Please print the entries below exactly, from the line with "Tap the Wi-Fi signal status icon" through the line with "1128x776 pixels.", including both of those lines and leaving out all others.

── EXERCISE DATA ──

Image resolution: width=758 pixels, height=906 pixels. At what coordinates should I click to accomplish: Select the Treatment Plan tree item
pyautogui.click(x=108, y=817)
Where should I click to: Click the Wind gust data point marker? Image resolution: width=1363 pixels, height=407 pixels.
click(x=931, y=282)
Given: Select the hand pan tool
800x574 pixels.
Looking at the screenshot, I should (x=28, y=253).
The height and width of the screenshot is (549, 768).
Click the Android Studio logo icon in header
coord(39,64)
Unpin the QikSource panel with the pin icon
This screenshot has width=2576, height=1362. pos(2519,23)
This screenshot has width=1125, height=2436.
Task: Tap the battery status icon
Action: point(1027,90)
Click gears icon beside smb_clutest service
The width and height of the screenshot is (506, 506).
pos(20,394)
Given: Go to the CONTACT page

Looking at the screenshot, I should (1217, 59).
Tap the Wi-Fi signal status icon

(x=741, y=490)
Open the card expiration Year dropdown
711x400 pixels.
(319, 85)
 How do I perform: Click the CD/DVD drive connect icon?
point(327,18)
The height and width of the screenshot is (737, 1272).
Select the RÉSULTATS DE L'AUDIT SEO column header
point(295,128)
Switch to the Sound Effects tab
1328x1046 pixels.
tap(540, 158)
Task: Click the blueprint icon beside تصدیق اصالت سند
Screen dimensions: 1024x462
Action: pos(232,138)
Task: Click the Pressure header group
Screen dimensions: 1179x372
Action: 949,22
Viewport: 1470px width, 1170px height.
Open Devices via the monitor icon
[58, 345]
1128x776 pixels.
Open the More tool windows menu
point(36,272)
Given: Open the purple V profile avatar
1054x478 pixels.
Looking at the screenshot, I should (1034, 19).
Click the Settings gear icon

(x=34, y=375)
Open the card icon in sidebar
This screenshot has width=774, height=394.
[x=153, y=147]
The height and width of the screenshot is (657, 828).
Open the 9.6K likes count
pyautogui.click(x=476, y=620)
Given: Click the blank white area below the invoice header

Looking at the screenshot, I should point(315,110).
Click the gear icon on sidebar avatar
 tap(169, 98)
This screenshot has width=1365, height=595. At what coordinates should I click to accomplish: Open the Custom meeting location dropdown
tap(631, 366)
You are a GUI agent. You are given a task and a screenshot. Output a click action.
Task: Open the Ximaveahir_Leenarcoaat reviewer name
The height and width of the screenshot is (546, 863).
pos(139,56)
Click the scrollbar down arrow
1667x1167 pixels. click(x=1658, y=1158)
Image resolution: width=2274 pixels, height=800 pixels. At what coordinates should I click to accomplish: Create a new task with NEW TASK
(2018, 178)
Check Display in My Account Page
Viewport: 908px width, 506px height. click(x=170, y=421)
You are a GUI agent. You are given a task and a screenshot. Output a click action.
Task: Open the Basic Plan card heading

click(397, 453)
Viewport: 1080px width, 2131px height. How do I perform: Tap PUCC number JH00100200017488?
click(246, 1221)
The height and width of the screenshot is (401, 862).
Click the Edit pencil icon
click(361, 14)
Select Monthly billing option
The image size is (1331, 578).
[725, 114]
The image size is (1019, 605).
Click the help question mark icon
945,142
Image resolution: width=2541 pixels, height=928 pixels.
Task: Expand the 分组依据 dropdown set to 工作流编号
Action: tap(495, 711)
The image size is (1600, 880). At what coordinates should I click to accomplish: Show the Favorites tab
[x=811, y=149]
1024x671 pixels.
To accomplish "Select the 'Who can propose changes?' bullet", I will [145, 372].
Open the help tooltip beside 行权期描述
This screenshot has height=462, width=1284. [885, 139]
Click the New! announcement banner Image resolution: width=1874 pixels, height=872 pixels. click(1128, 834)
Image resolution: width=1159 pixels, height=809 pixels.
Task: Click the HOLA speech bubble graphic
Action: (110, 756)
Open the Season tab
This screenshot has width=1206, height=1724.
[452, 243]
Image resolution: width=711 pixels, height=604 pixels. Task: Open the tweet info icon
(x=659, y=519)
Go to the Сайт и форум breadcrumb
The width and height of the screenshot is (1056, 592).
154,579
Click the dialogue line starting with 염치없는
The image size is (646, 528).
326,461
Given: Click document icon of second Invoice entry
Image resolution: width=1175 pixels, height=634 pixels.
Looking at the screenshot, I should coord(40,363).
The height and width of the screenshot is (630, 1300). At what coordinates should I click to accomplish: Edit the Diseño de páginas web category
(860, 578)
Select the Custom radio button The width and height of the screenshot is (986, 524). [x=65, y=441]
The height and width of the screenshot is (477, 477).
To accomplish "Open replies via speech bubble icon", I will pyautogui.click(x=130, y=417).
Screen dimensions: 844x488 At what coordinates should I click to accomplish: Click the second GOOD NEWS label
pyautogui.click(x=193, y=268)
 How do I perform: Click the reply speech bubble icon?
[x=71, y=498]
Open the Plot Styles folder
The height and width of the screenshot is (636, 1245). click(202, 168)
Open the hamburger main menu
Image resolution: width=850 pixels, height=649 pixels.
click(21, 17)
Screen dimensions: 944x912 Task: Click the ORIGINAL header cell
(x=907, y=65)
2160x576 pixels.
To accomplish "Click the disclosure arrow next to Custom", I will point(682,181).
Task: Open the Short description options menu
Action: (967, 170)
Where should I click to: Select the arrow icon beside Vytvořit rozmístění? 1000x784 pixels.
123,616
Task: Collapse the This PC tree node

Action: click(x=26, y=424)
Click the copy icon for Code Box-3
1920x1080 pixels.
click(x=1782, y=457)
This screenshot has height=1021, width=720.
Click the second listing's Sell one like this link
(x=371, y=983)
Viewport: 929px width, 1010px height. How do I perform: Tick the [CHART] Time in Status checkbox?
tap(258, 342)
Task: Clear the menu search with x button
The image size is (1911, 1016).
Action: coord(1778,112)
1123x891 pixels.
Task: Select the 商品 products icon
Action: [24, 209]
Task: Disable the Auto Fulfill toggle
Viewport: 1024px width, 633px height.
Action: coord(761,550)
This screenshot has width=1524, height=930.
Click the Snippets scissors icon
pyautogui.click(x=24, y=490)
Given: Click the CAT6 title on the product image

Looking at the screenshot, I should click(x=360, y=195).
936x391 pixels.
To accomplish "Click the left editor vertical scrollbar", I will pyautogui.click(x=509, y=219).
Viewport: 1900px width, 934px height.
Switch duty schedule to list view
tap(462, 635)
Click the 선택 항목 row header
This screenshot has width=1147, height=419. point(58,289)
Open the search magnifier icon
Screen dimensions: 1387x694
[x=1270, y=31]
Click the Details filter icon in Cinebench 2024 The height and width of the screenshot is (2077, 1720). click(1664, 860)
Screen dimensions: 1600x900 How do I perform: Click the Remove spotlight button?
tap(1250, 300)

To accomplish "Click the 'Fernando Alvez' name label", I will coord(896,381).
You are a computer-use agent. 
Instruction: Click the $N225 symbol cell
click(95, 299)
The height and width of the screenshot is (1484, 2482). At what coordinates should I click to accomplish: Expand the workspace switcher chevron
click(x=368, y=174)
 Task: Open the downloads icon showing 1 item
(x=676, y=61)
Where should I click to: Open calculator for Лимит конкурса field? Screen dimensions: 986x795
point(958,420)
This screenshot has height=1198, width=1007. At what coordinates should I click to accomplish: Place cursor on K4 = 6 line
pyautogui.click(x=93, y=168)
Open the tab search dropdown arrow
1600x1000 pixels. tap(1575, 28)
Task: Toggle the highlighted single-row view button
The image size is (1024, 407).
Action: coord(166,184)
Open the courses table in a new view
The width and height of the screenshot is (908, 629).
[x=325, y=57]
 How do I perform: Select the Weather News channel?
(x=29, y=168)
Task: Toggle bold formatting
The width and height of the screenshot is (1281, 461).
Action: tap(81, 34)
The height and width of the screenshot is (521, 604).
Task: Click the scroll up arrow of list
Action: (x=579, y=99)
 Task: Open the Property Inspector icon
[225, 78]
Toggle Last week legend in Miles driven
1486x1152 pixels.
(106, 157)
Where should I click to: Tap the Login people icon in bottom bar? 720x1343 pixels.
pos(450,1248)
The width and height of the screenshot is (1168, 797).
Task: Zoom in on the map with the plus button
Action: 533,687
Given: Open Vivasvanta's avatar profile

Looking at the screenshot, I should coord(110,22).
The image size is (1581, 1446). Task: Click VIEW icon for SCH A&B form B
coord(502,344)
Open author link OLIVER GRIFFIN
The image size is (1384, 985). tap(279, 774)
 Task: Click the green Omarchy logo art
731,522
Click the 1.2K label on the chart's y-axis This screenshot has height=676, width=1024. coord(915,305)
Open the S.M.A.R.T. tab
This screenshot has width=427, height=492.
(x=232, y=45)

───

--- RESPONSE FOR THIS EXERCISE ---
Tap the Wi-Fi signal status icon

(x=741, y=490)
Open the card expiration Year dropdown
711x400 pixels.
(319, 85)
 How do I perform: Click the CD/DVD drive connect icon?
point(327,18)
The height and width of the screenshot is (737, 1272).
Select the RÉSULTATS DE L'AUDIT SEO column header
point(295,128)
Switch to the Sound Effects tab
1328x1046 pixels.
tap(540, 158)
Task: Click the blueprint icon beside تصدیق اصالت سند
Screen dimensions: 1024x462
Action: pos(232,138)
Task: Click the Pressure header group
Screen dimensions: 1179x372
Action: 949,22
Viewport: 1470px width, 1170px height.
Open Devices via the monitor icon
[58, 345]
1128x776 pixels.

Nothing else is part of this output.